» GIVEN EXERCISE:
Copy the items from the very first line through the line with "pos(584,64)", substituting "Course Name" for "Lecture Name" and leaving everything else unchanged.

[Items on finding words and elements]
'''

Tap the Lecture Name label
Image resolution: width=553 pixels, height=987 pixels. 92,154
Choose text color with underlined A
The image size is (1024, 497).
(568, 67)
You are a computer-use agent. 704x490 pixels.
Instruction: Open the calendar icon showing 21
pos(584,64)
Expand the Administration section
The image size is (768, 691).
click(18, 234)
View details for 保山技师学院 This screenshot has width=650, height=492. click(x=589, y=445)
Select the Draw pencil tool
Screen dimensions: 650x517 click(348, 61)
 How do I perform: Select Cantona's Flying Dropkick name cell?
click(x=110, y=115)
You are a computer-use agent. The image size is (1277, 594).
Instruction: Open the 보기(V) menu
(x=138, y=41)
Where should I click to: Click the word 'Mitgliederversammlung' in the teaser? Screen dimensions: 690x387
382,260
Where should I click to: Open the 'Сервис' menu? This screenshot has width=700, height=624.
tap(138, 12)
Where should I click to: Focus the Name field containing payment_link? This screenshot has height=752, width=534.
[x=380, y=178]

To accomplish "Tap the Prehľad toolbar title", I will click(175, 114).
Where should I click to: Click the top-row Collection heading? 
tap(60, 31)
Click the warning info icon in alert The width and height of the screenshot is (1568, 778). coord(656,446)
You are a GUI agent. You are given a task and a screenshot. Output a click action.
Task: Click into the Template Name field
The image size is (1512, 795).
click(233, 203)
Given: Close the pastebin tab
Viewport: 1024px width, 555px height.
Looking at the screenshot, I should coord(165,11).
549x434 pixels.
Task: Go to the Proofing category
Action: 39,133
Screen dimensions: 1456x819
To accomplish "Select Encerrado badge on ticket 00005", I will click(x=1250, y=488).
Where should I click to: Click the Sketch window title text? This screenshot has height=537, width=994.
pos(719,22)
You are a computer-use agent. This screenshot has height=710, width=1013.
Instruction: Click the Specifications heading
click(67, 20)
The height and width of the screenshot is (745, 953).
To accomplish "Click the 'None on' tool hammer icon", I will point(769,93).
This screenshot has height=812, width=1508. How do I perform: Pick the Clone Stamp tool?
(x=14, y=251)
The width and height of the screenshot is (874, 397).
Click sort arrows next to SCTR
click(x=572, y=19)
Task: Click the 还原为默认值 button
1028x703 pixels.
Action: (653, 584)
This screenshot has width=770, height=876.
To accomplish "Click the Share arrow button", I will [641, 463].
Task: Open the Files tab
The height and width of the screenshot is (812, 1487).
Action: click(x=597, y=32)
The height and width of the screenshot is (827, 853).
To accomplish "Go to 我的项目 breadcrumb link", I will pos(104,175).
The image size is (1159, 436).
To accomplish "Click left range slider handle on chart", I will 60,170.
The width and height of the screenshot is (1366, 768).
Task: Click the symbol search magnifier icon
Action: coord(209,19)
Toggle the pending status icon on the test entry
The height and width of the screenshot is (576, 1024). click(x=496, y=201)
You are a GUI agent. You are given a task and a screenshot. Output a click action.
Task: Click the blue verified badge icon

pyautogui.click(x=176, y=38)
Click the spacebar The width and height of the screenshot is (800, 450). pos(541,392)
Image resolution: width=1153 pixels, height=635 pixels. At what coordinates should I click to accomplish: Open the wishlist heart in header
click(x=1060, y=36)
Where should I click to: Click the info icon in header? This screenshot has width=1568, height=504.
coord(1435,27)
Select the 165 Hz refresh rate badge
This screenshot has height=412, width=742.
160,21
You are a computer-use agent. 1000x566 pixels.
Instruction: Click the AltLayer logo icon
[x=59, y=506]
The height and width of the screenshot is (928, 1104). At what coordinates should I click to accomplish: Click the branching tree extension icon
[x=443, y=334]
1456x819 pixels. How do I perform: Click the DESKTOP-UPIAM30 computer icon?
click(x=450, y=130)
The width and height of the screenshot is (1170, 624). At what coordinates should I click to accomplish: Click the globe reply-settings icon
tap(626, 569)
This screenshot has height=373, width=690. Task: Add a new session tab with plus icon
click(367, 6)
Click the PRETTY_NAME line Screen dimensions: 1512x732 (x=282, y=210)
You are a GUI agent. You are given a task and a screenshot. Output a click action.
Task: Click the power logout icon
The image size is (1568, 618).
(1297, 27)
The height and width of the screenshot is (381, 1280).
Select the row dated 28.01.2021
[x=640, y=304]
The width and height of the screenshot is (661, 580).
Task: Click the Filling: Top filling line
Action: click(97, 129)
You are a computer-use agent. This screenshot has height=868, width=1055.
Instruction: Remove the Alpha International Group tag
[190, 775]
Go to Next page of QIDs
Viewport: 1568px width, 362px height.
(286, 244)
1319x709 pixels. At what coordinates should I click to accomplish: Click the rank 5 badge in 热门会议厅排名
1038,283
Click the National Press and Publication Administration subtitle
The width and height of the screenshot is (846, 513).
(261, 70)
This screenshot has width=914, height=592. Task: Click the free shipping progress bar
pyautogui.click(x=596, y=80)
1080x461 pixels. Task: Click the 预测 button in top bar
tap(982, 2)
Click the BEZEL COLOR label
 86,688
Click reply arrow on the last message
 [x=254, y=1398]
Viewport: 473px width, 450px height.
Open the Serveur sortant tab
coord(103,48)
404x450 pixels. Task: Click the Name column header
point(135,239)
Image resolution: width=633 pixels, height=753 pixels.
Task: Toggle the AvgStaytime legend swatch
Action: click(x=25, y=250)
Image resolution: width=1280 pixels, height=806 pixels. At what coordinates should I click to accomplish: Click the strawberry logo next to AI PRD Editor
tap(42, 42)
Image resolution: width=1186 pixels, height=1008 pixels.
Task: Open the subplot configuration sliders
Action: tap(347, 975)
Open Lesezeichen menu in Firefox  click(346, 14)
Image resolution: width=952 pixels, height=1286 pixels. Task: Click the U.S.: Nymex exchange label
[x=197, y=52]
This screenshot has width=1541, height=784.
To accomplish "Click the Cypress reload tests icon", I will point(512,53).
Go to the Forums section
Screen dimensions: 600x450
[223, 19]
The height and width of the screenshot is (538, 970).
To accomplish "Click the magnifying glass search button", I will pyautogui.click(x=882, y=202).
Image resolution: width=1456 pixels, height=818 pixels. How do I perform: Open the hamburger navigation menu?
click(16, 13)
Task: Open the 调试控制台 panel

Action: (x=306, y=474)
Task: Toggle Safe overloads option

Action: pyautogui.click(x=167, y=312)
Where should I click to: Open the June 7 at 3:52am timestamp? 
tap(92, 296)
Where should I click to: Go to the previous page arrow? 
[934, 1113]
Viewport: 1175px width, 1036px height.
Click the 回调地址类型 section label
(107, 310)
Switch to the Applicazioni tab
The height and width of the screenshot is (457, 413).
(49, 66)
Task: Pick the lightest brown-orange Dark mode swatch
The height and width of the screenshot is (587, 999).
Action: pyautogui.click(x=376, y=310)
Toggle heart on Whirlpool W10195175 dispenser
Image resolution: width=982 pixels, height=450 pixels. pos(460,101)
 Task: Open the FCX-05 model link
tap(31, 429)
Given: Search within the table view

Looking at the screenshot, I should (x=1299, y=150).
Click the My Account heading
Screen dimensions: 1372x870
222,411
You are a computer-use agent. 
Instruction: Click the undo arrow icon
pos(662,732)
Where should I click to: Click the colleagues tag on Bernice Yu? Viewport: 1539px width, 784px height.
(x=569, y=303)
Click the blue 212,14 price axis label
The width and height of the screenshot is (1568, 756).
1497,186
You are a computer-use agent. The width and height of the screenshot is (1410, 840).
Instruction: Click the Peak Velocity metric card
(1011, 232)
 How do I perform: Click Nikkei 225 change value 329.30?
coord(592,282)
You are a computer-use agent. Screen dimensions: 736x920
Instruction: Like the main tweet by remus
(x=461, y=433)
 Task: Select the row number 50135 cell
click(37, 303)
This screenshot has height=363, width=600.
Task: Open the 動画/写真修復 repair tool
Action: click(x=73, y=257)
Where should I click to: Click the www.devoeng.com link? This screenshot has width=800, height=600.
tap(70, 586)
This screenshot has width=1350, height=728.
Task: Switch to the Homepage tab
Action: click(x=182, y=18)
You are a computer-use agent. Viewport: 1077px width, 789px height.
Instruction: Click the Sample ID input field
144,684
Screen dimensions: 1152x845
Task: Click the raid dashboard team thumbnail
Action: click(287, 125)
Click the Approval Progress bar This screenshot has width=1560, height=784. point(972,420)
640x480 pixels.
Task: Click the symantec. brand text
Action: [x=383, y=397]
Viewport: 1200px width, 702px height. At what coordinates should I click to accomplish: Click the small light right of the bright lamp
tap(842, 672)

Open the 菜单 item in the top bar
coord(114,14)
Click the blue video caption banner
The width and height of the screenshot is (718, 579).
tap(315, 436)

'''

» WRITTEN SOLUTION:
Tap the Course Name label
Image resolution: width=553 pixels, height=987 pixels. 92,154
Choose text color with underlined A
The image size is (1024, 497).
(568, 67)
You are a computer-use agent. 704x490 pixels.
Instruction: Open the calendar icon showing 21
pos(584,64)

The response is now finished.